Он не поцеловал ее, но она, казалось, и не ждала этого. Они улыбнулись друг другу. — Где Принцесса? — спросил он.
— Я отпустила ее побегать.
— Хорошо. День, кажется, будет хорошим.
— Да, утро ясное. К сожалению, у меня нет яиц.
— Чепуха. Что это? Бекон?
— Да.
Все это были ничего не значащие слова, но они оба испытывали огромную радость, произнося их. Более огромную, чем, если бы они говорили что-нибудь возвышенное и патетическое. Довольство овладело им. Это не имело ничего общего с грязной комнаткой в дешевом отеле. Здесь было его счастье. Он смотрел в ее спокойные глаза и ощущал покой, ощущал, что в нем поднимается волна нежности к ней. Это было трудно вынести!
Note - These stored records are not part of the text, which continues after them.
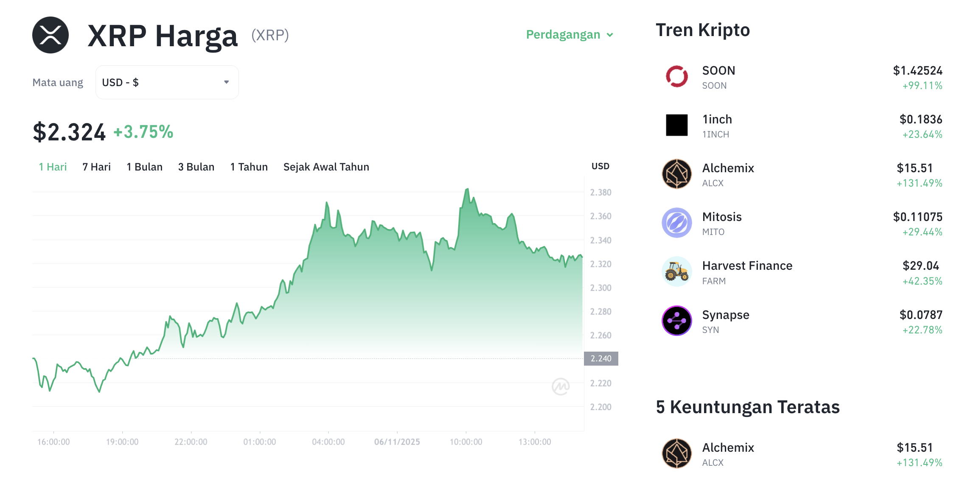This screenshot has width=954, height=481.
Task: Open the USD currency dropdown
Action: point(167,82)
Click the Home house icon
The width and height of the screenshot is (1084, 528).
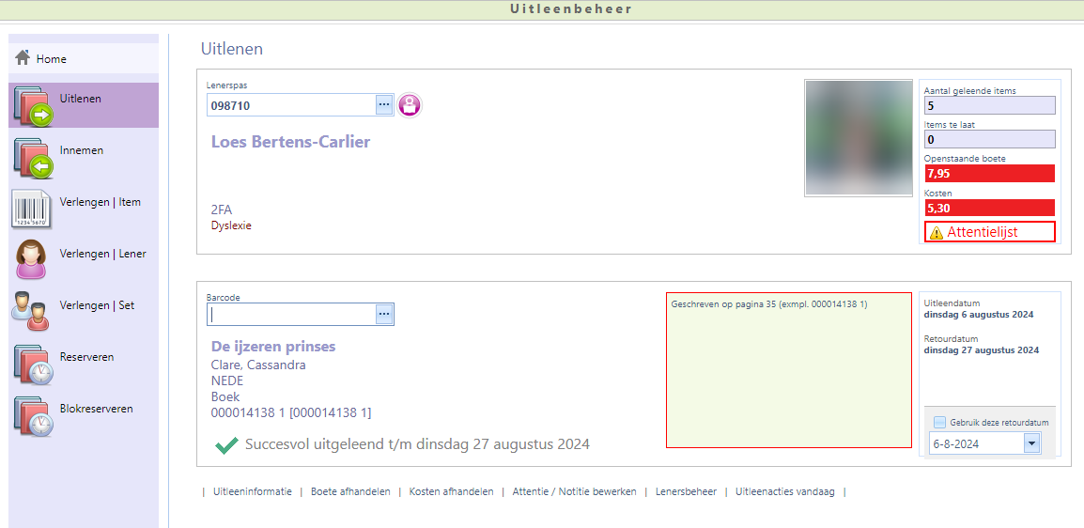click(x=23, y=58)
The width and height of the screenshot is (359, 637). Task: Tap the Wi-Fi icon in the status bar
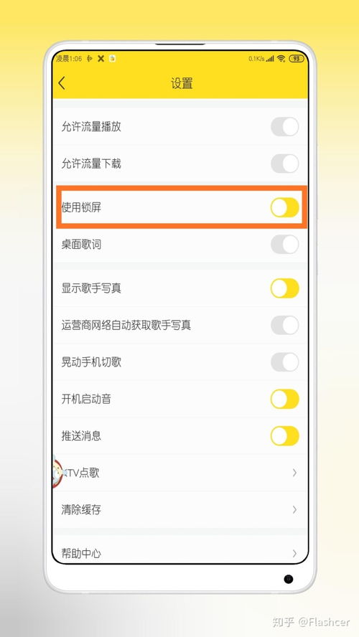(x=281, y=59)
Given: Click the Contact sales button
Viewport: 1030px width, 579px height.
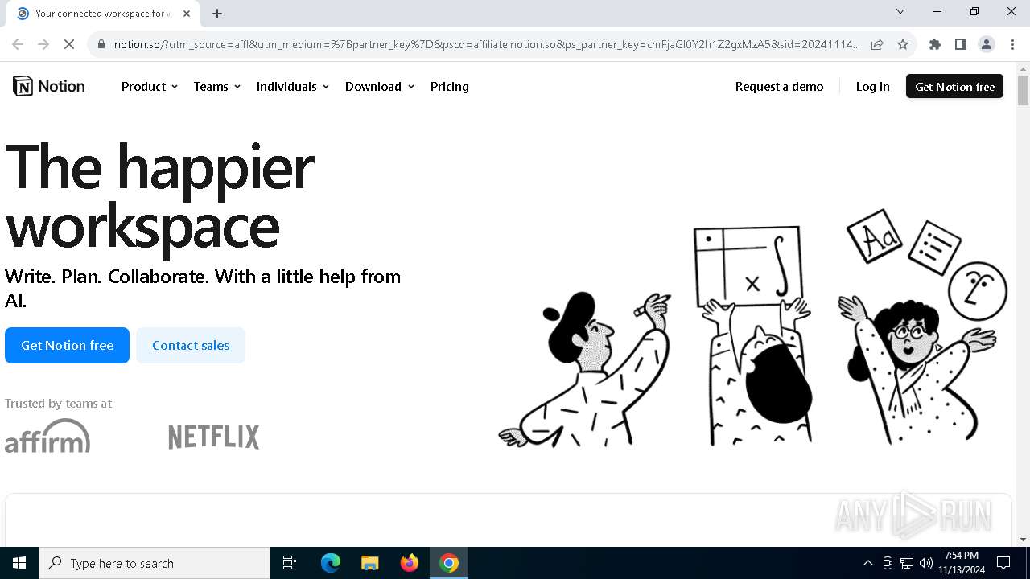Looking at the screenshot, I should point(191,345).
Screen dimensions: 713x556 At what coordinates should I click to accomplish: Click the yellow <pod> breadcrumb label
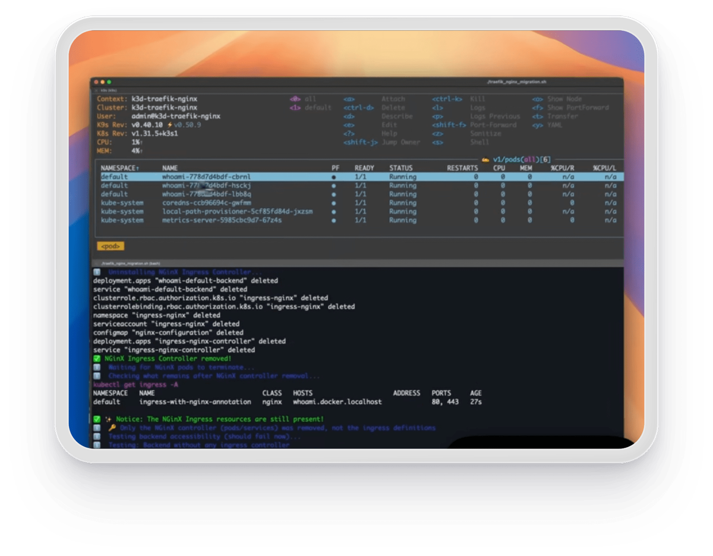tap(111, 246)
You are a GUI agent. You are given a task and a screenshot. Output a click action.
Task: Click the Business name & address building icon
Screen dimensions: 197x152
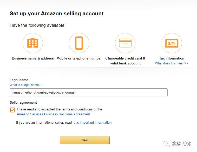[x=33, y=43]
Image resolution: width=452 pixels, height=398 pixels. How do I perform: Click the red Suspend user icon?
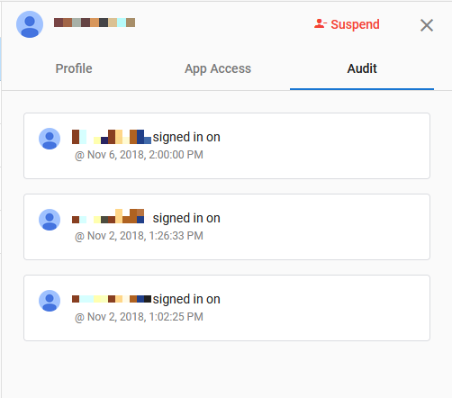pyautogui.click(x=321, y=23)
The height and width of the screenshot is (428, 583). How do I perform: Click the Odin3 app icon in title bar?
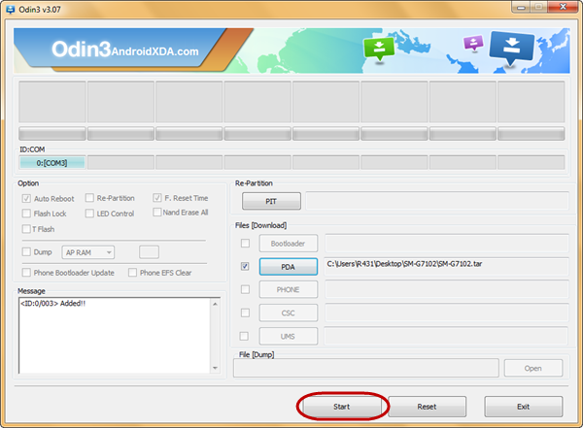(x=10, y=9)
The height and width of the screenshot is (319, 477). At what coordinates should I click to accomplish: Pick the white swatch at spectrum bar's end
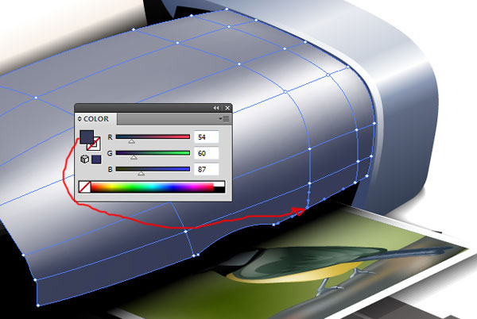tap(219, 184)
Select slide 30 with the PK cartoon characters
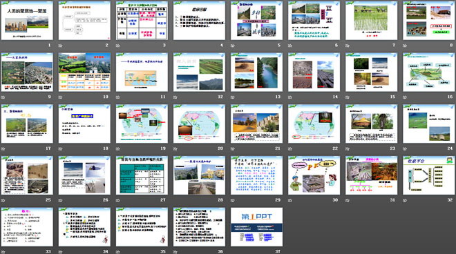 [x=314, y=175]
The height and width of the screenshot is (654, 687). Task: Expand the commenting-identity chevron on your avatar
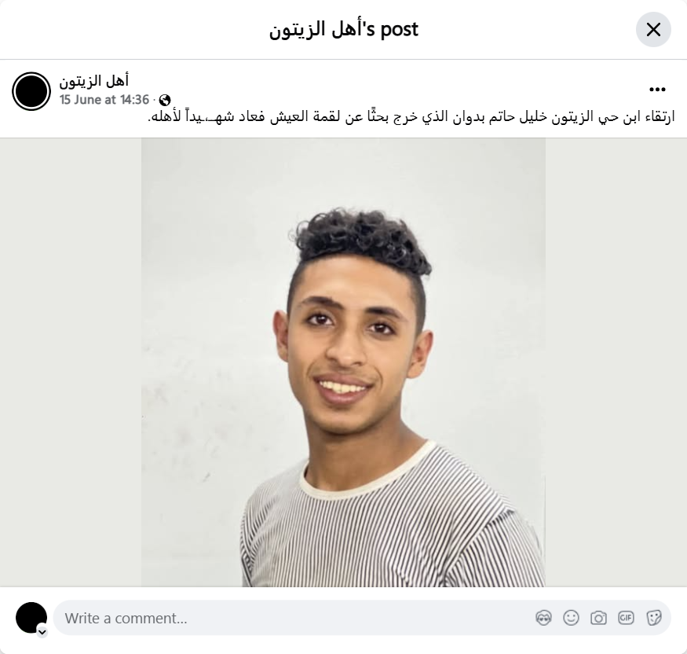coord(42,632)
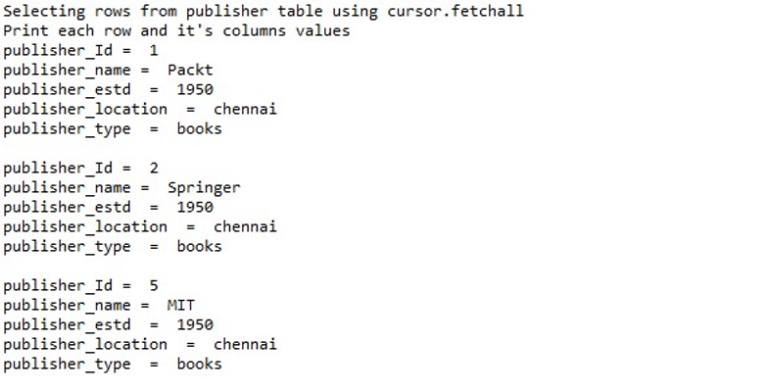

Позже они поехали в его дом, на Сан-Лупо. Ему казалось, что он хочет иметь свои книги и вещи. А переехать к книгам было проще, чем перевезти книги.
Она никогда не говорила о себе. Он несколько раз спрашивал ее о прошлом, думая, что ей хочется облегчить душу, но она отвечала односложными репликами, и Иш понял, что она уже все решила для себя. Она набросила на прошлое вуаль и теперь смотрела только вперед.
Но она ничего не скрывала. Из случайных реплик он понял, что она была замужем и у нее было двое детей. В колледже она не училась, и в речи ее проскальзывали ошибки. Мягкий акцент говорил о том, что она из Кентукки или из Тенесси. Но она никогда не говорила, что жила где-нибудь в другом месте, кроме Калифорнии.